TASK DIRECTIONS – Copy the lines below word for word, and leave out the pictures.

------

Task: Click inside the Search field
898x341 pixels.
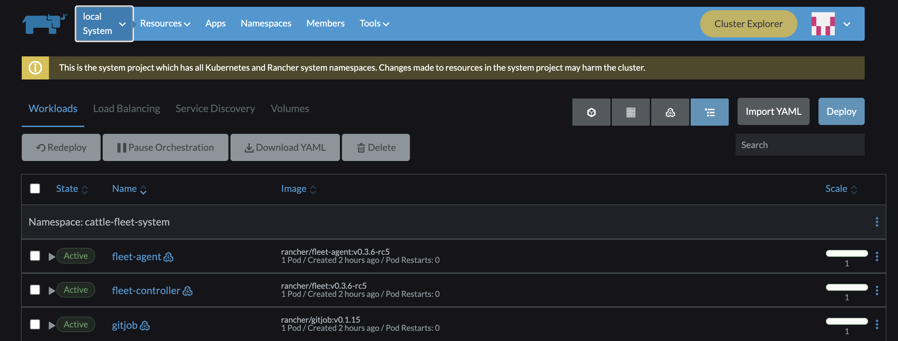Action: 800,145
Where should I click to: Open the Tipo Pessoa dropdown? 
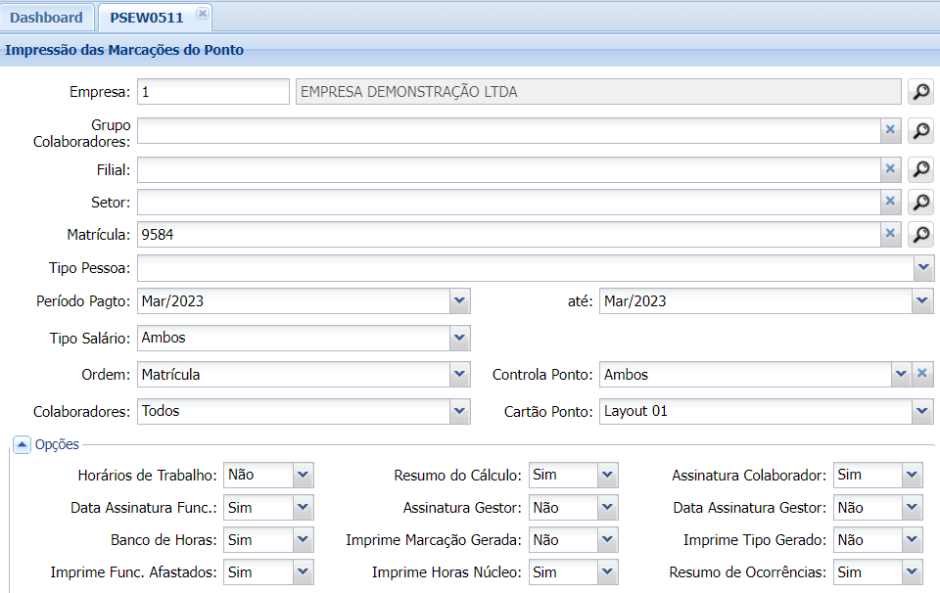tap(922, 268)
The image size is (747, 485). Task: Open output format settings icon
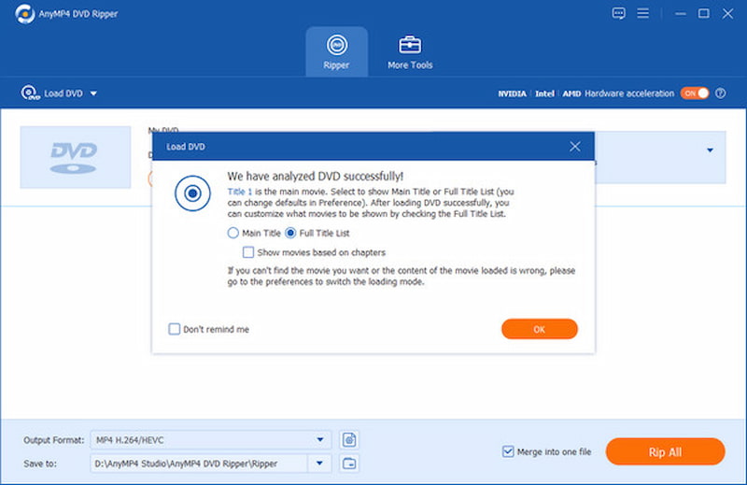349,439
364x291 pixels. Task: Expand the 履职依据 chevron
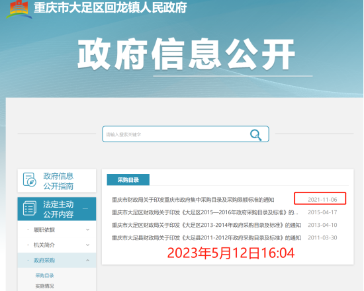pyautogui.click(x=88, y=229)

------

COMPLETED TASK –
Task: Click inside the Search field
898x341 pixels.
Action: 800,145
Where should I click to: Open the Tipo Pessoa dropdown? 
tap(922, 268)
The image size is (747, 485). Task: Open output format settings icon
349,439
364x291 pixels. Task: Expand the 履职依据 chevron
pyautogui.click(x=88, y=229)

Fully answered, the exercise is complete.